I started this blog to help me cope with the stress of dealing with being a caretaker of someone who has a chronic illness: muscular dystrophy. The diagnosis of muscular dystrophy is only a little over a year old. Before this, we had explored many different diagnoses. As someone with a rare disease, Darling Boy has seen 3 different geneticists. Finally, D.B. had a muscle biopsy done in February, 2012. It was sent to the Paul Wellstone Muscular Dystrophy Center at the University of Iowa. After several months, the verdict came back that he has an alphadystroglycanopathy. It took almost a year to coordinate with our neurologist and U. of Iowa to get a skin biopsy done in January of this year. His cells are being looked at to see exactly which genes are whacked. Almost 6 months later and we still haven’t heard from the lab. Apparently, it takes awhile to get this type of testing done. It still may not give us a definite diagnosis but it’s so good to be able to name what he has. There’s a lot of power in that. I always think of the fantasy book, The Wizard of EarthSea by Ursula K. LeGuin. The wizard learns as an apprentice that there is power in knowing the true name of things. I think there is power in knowing the correct diagnosis. Even if the prognosis isn’t great, at least you have a name and can connect with people who are going through a similar experience.
So we learned that Darling Boy has an alphadystroglycanopathy; a form of muscular dystrophy that has different permutations. D.B. formerly had a diagnosis of Ataxic Cerebral Palsy. The difference between Cerebral Palsy and Muscular Dystrophy is that Cerebral Palsy results from a brain injury that causes physical impairment. There may be changes as the child grows but the brain injury is static. Muscular Dystrophy is a genetic disease that causes physical regression such as the loss of walking, talking and even the ability to breathe. In Darling Boy’s case, he has never been able to walk because he had balance issues. But he was able to do everything else: roll over, sit up, creep, crawl and cruise on furniture. Gradually, he lost his ability to pull to stand and crawl. He was always a good eater and had no problem with chewing. Then about 2 years ago, he was diagnosed with dysphagia and now needs to have a chopped and blended diet to keep him from aspirating his food. These changes were indicators that he had more going on than Cerebral Palsy.

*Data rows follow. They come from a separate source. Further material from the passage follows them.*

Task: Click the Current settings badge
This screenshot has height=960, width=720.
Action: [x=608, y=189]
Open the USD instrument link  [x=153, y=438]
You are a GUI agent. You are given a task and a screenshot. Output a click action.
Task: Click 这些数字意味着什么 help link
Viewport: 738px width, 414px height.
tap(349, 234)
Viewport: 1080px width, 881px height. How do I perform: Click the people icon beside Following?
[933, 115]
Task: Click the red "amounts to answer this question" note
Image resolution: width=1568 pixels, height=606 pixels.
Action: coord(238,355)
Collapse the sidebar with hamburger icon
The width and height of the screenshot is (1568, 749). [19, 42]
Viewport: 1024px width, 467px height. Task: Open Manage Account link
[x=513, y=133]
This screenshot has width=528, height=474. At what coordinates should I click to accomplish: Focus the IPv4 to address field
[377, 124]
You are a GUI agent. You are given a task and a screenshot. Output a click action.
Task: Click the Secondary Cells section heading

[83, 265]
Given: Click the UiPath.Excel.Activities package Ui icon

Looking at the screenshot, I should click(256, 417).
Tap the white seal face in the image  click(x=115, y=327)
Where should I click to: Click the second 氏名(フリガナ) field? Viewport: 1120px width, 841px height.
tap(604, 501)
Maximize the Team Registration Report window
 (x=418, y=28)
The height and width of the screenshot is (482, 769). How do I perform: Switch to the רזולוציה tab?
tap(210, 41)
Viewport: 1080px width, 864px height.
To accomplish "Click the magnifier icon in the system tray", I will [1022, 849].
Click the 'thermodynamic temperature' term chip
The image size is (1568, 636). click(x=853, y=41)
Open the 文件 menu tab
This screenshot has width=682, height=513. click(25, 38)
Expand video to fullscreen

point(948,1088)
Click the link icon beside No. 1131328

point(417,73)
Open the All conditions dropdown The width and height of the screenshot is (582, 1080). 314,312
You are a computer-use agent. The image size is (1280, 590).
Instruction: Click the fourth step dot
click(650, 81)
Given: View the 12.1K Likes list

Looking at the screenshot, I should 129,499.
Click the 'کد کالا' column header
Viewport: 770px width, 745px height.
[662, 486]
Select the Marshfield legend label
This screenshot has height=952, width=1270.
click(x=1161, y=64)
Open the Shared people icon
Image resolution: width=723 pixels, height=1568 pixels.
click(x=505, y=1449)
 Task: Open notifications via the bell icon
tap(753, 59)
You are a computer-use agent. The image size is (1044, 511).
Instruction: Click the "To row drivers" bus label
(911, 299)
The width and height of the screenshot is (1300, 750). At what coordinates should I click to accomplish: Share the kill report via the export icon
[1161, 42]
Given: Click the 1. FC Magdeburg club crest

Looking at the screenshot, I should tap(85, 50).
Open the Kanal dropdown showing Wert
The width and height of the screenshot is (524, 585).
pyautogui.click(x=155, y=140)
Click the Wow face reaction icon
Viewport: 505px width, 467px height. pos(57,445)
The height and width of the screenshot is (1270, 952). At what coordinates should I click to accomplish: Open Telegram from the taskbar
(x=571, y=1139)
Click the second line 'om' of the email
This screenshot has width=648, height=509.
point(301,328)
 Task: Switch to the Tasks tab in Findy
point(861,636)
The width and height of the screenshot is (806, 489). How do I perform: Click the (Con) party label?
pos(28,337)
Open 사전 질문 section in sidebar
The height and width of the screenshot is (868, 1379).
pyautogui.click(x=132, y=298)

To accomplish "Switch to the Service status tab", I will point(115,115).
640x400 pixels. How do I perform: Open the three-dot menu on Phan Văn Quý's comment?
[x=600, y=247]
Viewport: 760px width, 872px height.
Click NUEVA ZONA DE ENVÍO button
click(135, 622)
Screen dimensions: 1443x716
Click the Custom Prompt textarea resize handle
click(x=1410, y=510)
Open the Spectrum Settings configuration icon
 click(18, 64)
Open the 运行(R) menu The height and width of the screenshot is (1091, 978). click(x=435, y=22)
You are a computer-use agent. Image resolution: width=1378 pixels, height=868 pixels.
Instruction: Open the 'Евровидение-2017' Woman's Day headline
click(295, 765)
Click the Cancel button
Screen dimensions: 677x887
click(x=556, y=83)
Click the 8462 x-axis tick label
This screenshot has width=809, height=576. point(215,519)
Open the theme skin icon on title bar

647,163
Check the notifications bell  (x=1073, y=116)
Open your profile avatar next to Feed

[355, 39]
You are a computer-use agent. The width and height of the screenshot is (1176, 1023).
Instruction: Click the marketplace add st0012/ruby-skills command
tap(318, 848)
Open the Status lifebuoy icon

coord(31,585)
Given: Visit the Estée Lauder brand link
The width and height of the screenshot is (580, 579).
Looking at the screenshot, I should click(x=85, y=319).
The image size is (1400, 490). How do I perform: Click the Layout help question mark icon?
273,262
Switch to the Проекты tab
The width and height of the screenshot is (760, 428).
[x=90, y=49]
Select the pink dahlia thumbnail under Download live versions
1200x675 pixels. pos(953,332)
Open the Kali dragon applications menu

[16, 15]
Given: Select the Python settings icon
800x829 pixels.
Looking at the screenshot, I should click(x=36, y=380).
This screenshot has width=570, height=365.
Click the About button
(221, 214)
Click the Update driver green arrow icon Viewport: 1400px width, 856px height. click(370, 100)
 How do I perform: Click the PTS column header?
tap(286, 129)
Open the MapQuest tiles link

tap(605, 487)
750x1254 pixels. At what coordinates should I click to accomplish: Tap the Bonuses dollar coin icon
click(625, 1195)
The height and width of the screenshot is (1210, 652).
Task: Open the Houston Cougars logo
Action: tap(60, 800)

Anywhoo, after my friend, stark.raving.mad. mommy shared my post about how I just can’t stand living in Holland, I got an e-mail from someone who’s kid has the same thing. It’s amazing and magical how the internet can be a venue of support for those of us who have these kids. She and her son are the first people I met, albeit virtually, who have the same diagnosis as D.B. She sent me a link to her blog site and we have corresponded several times since then. She also told me about this organization called Cure C.M.D. (Congenital Muscular Dystrophy) that is based on the N.I.H. campus in Bethesda, MD. They are having a free family conference this Monday and I’m going and staying overnight. That’s right, staying overnight, in a hotel with a pool and room service. My friend who’s coming to keep me company is bringing wine. I will get to meet other families who are going through a similar experience to mine and listen to people who are researching congenital muscular dystrophy.
I would never have learned anything about this organization if I hadn’t started this blog. Therefore, I think the interwebz can be a magical place where strangers can share information and support. It’s not just for snarky celebrity gossip sites!